[[ Entries provided, beginning ]]

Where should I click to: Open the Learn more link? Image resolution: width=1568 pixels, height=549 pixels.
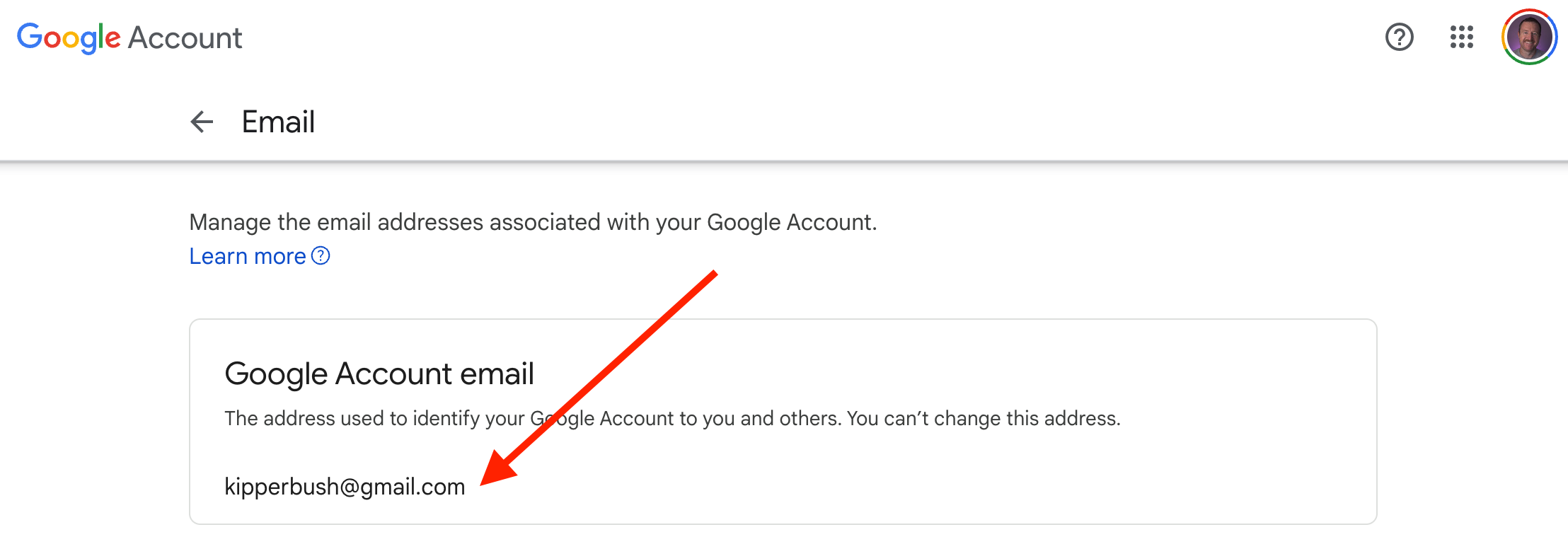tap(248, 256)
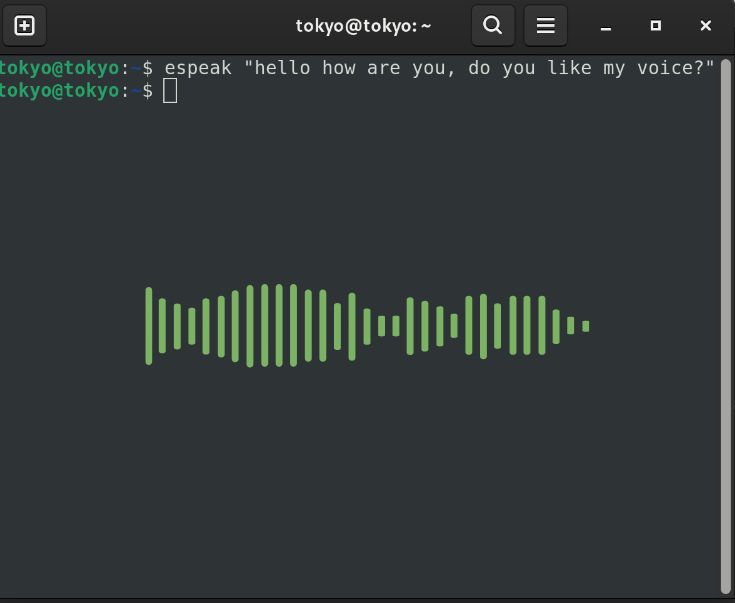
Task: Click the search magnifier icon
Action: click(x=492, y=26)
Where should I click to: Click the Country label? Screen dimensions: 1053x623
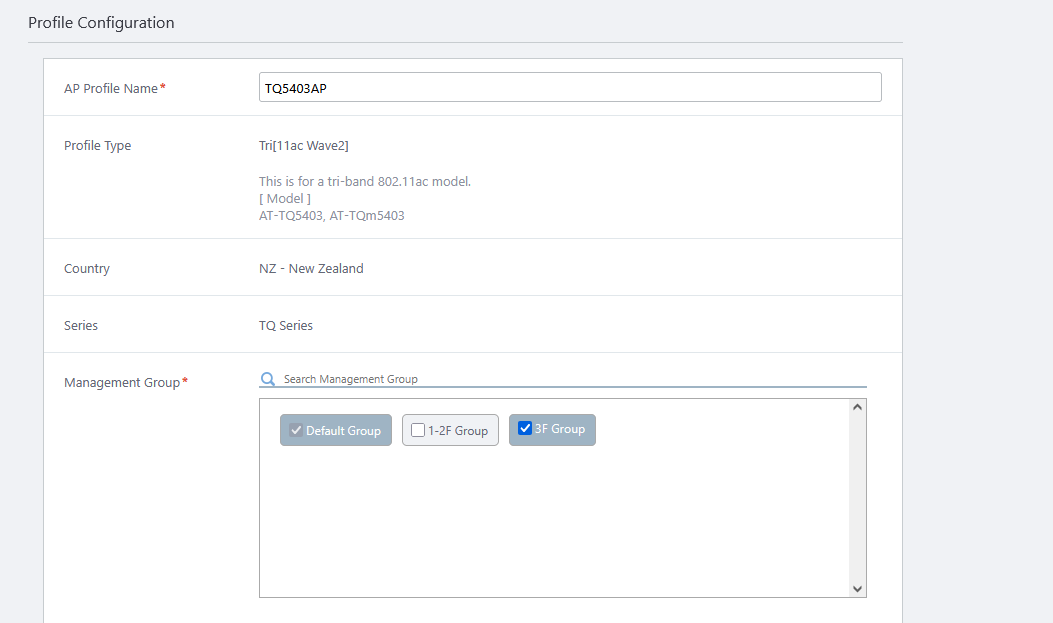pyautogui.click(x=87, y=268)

[[ Entries provided, end ]]

**Exercise**
Restate, word for word, the entries above, dropping any picture.

**Exercise result**
Where should I click to: Open the Learn more link? Image resolution: width=1568 pixels, height=549 pixels.
tap(248, 256)
Task: Click the search magnifier icon
Action: click(x=492, y=26)
Where should I click to: Click the Country label? Screen dimensions: 1053x623
pyautogui.click(x=87, y=268)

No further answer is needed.